For years my mother has been working intermittently, on a quilt for my niece, Fleur. It started out as a queen size bed spread, but each 'square' actually consists of 4 pieces of fabric, and 3 of those are of heavy linen from seed bags. Take my word for it, this quilt is heavy. The last (top) piece of fabric is from clothing Fleur has worn over the last 8 years or from curtains or linen from her bedroom(s). (She has had several different bedrooms).
My mother is 86 and it was getting so heavy that she was having trouble getting it out of the box she keeps it in. Also, Fleur lives all the way in Thailand and she doesn't need anything to keep her warm, because it's warm there already.
During one of my recent visits my mother took the quilt out of the box, and we both looked at it wearily.
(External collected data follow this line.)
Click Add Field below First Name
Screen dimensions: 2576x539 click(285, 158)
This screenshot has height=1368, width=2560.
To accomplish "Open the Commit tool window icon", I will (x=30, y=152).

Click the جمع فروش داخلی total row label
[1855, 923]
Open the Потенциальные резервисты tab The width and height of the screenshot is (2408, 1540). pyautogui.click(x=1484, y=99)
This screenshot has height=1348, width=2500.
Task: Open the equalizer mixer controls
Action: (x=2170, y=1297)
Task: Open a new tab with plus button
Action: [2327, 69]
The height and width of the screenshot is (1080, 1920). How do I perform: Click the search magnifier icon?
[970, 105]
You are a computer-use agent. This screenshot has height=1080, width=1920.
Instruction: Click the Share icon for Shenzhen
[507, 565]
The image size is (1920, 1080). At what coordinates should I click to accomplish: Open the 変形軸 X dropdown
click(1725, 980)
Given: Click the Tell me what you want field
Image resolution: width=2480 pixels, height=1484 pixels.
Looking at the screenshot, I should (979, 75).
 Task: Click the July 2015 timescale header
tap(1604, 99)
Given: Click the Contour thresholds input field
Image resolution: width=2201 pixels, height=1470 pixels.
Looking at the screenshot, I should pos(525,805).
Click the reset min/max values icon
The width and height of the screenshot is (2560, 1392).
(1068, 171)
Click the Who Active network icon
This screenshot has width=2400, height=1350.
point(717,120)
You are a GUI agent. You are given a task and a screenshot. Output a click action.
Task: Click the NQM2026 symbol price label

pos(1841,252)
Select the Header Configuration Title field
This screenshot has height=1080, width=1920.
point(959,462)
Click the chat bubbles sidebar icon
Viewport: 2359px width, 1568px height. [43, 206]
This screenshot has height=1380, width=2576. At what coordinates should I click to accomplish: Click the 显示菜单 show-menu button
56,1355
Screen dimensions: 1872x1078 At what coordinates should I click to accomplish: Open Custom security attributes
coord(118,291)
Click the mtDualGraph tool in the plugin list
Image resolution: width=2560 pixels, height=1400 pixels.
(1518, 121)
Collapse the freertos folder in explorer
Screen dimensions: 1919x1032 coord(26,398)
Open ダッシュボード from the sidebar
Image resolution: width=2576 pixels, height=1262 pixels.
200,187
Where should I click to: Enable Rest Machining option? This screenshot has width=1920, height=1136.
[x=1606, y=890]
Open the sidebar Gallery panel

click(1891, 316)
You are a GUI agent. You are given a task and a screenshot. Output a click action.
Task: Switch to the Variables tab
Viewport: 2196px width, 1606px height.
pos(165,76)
I offered to help, but my stitching is no where near the neatness of my mother's. It was still such a lot of work.
Anyone, who embroiders or sews, always looks at the back of a project. Here is an example of my mother's hand stitching. It's impeccable.
When I went round last week, I was quite surprised when my mother said that she had almost finished the quilt and had also made a pyjama or cushion cover as well. She had a long way to go to make a queen sized quilt, but had material to spare if she turned it into a single sized one. I so agree with her, besides I doubt that this will end up on a bed. It will probably be used as a wall hanging.
I asked my mother about the style of quilting but she didn't think it was anything in particular. Far in the back of my foggy brain I thought it might be Japanese or Korean. I have checked and it comes close to Kaleidoscope quilting from Japan.